Le gouvernement pakistanais se trouve dans une position délicate. D’un côté, l’essor du solaire contribue à l’objectif ambitieux de 60 % d’énergie renouvelable d’ici 2030. De l’autre, il aggrave les tensions financières. Un rapport récent alertait sur le « fardeau financier disproportionné » imposé aux consommateurs restés connectés au réseau, car la baisse de la demande fait grimper les coûts unitaires de l’électricité. Pour contrer cette dynamique, Islamabad a imposé une taxe de 10 % sur l’importation de panneaux solaires et envisage de réduire le tarif de rachat de l’électricité produite par les particuliers.

Les chiffres clés de la révolution solaire

  • 2020 : L’énergie solaire représente 2 % du mix énergétique.
  • 2024 : 10,3 % du mix énergétique, une croissance fulgurante.
  • 2025 (5 premiers mois) : 24 %, première source d’électricité.
  • Objectif 2030 : 60 % d’énergie renouvelable.

Ces mesures suscitent l’inquiétude des petits entrepreneurs comme Hammad Nour, fabricant de tenues de sécurité à Sialkot. En 2023, il a investi dans le solaire, économisant près de 3 000 euros par mois. Mais une nouvelle taxe sur les installations solaires a fait grimper ses coûts de 4 500 euros pour sa deuxième usine. « C’est injuste, cela favorise les grandes entreprises au détriment des petites », déplore-t-il.

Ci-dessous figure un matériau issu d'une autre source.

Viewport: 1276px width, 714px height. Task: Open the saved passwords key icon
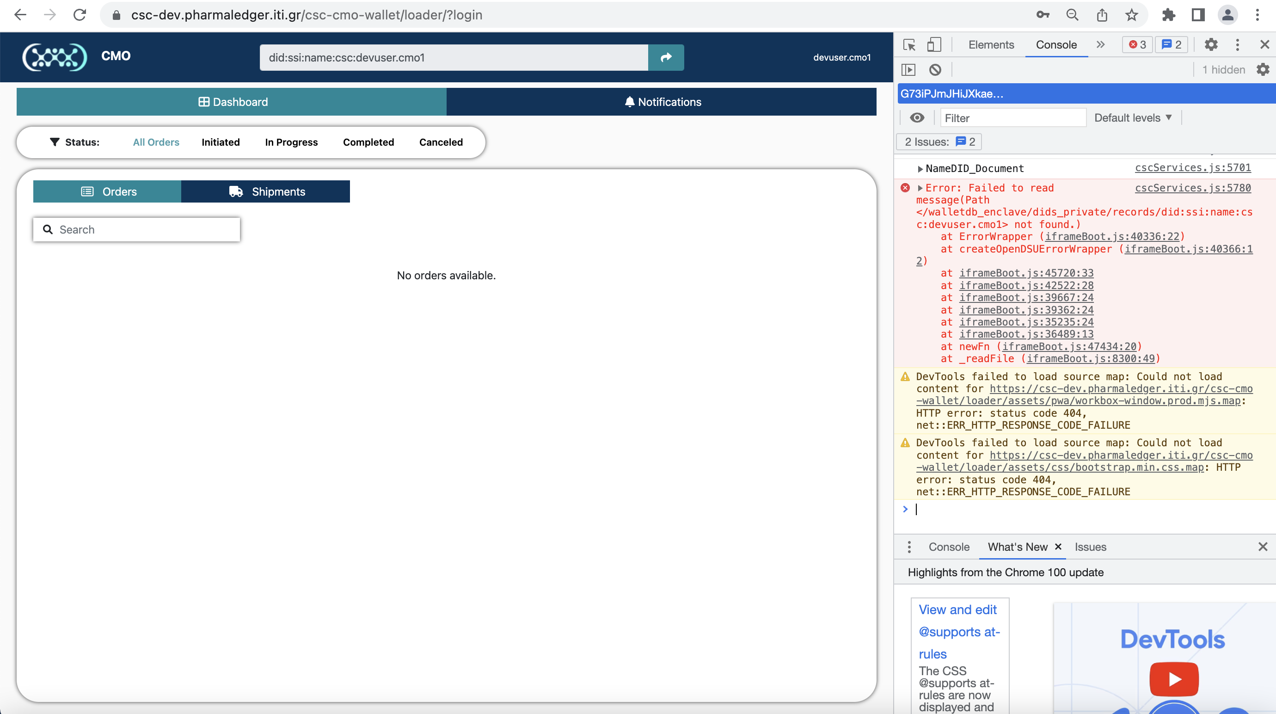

Une Société en Quête d’Autonomie

La ruée vers le solaire reflète une aspiration profonde à l’autonomie. Pour beaucoup, comme Farida Salim, c’est une question de dignité. Déconnectée du réseau depuis un an, elle ne dépend plus d’un système qu’elle juge défaillant. Cette quête d’indépendance énergétique touche toutes les strates de la société, des foyers modestes aux industriels. Pourtant, les politiques gouvernementales semblent déconnectées de cette réalité. En taxant les panneaux solaires, les autorités risquent de freiner un mouvement qui, paradoxalement, soutient leurs objectifs environnementaux.

Le Pakistan se trouve à un carrefour. D’un côté, l’énergie solaire offre une solution concrète à la crise énergétique, réduisant la dépendance aux importations coûteuses de combustibles fossiles. De l’autre, elle expose les failles d’un système énergétique rigide, incapable de s’adapter rapidement. La question reste ouverte : le gouvernement saura-t-il accompagner cette révolution citoyenne, ou continuera-t-il à la freiner ?

Vers un Avenir Énergétique Durable ?

Le Pakistan illustre un phénomène mondial : face à des systèmes énergétiques défaillants, les citoyens prennent les devants. L’essor du solaire, bien que motivé par la nécessité, pave la voie à un avenir plus durable. Cependant, pour que cette transition réussisse, des politiques cohérentes sont nécessaires. Réduire les taxes sur les équipements solaires, encourager les investissements dans les infrastructures renouvelables et repenser les contrats avec les fournisseurs privés pourraient transformer cette crise en opportunité.

Pour l’instant, les Pakistanais continuent d’installer des panneaux solaires, défiant les obstacles financiers et politiques. Leur détermination à surmonter les coupures et les factures exorbitantes montre une résilience remarquable. Mais sans un soutien clair des autorités, cette révolution risque de rester une initiative individuelle, loin de son plein potentiel.

Pourquoi le solaire séduit-il autant ?

  • Autonomie : Fini les coupures de courant imprévisibles.
  • Économies : Réduction significative des factures d’électricité.
  • Accessibilité : Baisse des prix des équipements grâce à la Chine.
  • Environnement : Contribution à la réduction des émissions.

En attendant, des histoires comme celle de Farida Salim inspirent. Dans sa modeste maison de Karachi, elle a transformé sa vie grâce à l’énergie solaire. Son ventilateur, qui tourne sans relâche, est plus qu’un appareil : c’est le symbole d’une indépendance retrouvée. Combien d’autres suivront son exemple ? L’avenir énergétique du Pakistan dépendra de la capacité de ses dirigeants à écouter ces voix et à soutenir une transition qui, pour l’instant, repose sur les épaules des citoyens.